● **Work task 1**
Extract the rows unchanged, from the first one up to and including the line that contains "This screenshot has height=600, width=720.".

● **Passage provided**
Content starts

EX-99.6 2 ea028928001ex99-6.htm FORM OF THE SECURITIES PURCHASE AGREEMENT, DATED APRIL 9, 2026, BY AND BETWEEN WOLTER GLOBAL INVESTMENT LIMITED AND THE PURCHASERS

Exhibit 6

 

Stock Purchase Agreement

 

Wolter Global Investments Limited (the “Seller”) and _________ (the “Purchaser”) hereby enter into this Stock Purchase Agreement (the “SPA”) on April 9, 2026 in connection with sale and purchase of               shares of common stock, no par value (the “Common Stock”), of Scienjoy Holding Corp. a listed corporation (the “Company”) as indicated in Section 1 below.

 

The terms and conditions of this SPA are as follows:

 

1.Sale of the Company’s Common Stock.

 

a.In consideration of the aggregate amount of USD (the “Purchase Price”), Seller agrees to sell, and the Purchaser agree to purchase shares of Common Stock (the “Shares”).

 

b.Following due execution of this SPA and immediately upon Purchaser’s delivery of the wire transfer confirmation of the Purchase Price, the Seller shall deliver the certificates representing the Shares, with all of the fees, instructions and signatures required to transfer the Shares to the Purchaser, to the Company’s transfer agent CST Transfer. In the instructions, Seller shall instruct the Company’s transfer agent to cancel the Sellers’ certificate representing the Shares and reissue the certificate representing Shares free of legend in the names of the Purchaser.

 

c.The closing of the transactions contemplated by this SPA occurred at the time when the book entry statement representing the Shares was delivered to the Purchaser (the “Closing”).

 

2.Purchaser represents and warrants to Seller as follows:

 

a.Purchaser has the full power and authority to enter into this SPA and to carry out its obligations hereunder.

Content ends

Data items:
Content starts

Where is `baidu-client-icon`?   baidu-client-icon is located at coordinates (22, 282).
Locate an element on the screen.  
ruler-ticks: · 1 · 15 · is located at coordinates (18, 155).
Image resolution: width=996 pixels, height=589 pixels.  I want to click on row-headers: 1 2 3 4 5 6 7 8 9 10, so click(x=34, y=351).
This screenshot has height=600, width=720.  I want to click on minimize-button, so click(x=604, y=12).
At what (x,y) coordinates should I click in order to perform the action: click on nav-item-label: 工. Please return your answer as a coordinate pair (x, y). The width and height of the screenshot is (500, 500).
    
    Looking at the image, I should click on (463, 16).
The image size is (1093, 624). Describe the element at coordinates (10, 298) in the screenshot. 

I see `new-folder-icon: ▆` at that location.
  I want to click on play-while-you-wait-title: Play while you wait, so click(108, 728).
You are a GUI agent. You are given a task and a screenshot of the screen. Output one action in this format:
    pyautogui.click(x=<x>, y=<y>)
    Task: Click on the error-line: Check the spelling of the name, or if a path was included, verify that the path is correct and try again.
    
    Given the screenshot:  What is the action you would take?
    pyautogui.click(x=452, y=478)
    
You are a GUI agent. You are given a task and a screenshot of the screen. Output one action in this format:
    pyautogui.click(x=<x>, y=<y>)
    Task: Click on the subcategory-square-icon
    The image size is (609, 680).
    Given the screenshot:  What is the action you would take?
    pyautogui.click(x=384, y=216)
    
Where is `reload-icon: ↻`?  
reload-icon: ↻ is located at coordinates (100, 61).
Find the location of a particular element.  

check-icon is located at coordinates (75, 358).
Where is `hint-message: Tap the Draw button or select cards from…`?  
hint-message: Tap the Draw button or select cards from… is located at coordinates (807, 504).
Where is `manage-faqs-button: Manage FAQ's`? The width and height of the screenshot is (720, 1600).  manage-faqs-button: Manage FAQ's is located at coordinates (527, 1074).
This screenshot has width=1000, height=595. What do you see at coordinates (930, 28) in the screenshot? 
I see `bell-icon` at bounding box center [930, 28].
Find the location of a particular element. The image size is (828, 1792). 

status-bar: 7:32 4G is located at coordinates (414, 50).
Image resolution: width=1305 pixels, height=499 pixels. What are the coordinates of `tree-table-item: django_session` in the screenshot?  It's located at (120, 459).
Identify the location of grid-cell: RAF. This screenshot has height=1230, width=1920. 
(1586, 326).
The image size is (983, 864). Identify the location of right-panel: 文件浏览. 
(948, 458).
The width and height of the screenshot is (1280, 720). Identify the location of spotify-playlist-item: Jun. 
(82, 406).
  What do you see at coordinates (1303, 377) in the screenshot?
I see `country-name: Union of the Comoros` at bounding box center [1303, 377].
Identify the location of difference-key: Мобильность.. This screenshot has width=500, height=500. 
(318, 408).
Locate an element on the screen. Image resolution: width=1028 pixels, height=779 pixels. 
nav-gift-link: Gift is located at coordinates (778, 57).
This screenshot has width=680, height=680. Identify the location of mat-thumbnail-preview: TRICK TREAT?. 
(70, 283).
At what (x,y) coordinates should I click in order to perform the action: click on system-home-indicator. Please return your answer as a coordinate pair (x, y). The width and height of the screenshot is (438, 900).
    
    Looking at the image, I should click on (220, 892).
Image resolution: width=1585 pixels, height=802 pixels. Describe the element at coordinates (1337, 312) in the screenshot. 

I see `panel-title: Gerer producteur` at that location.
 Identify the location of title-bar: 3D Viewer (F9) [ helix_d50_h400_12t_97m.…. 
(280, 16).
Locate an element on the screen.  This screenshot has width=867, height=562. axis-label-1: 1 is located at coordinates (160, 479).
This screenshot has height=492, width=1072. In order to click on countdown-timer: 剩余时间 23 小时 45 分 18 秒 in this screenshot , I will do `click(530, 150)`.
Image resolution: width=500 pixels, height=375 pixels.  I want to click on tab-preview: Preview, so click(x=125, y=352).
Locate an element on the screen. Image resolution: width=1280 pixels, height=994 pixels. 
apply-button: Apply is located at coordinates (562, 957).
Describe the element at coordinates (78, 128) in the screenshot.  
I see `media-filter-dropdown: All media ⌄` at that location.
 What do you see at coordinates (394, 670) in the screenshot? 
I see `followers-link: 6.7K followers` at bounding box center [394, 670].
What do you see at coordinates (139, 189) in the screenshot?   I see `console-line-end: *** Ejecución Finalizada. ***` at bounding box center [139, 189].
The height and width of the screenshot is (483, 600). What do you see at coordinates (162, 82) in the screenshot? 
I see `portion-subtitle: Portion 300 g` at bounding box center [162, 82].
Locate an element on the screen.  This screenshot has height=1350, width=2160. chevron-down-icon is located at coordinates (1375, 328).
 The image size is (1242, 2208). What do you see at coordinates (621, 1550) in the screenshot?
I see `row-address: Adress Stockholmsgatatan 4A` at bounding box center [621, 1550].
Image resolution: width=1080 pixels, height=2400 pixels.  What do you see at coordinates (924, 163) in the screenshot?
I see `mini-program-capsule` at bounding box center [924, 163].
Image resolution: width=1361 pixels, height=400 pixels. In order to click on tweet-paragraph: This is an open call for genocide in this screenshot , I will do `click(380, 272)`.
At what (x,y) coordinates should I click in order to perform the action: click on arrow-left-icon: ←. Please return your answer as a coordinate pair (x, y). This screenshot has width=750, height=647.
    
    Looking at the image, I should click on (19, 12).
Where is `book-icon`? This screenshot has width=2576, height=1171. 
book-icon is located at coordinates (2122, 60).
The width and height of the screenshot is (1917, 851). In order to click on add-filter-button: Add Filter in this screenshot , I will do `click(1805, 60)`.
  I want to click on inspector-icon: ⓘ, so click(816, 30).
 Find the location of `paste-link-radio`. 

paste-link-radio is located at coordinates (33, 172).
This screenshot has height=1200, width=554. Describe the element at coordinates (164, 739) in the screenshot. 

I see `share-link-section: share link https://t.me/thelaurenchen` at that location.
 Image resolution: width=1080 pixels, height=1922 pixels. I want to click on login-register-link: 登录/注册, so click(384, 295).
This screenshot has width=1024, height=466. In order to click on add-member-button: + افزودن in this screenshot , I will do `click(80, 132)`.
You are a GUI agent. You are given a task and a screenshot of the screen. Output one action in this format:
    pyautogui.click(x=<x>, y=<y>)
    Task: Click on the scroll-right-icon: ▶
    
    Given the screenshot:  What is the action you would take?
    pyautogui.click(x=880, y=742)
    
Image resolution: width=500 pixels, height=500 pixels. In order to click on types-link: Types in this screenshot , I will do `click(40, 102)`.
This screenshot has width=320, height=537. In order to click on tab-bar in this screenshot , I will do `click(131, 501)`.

Content ends

● **Work task 2**
Which defined terms does the stock purchase agreement introduce in quotation marks inside parentheses?

● **Response 1**
Where is `baidu-client-icon`?   baidu-client-icon is located at coordinates (22, 282).
Locate an element on the screen.  
ruler-ticks: · 1 · 15 · is located at coordinates (18, 155).
Image resolution: width=996 pixels, height=589 pixels.  I want to click on row-headers: 1 2 3 4 5 6 7 8 9 10, so click(x=34, y=351).
This screenshot has height=600, width=720.  I want to click on minimize-button, so click(x=604, y=12).

● **Response 2**
Seller, Purchaser, SPA, Common Stock, Company, Purchase Price, Shares, Closing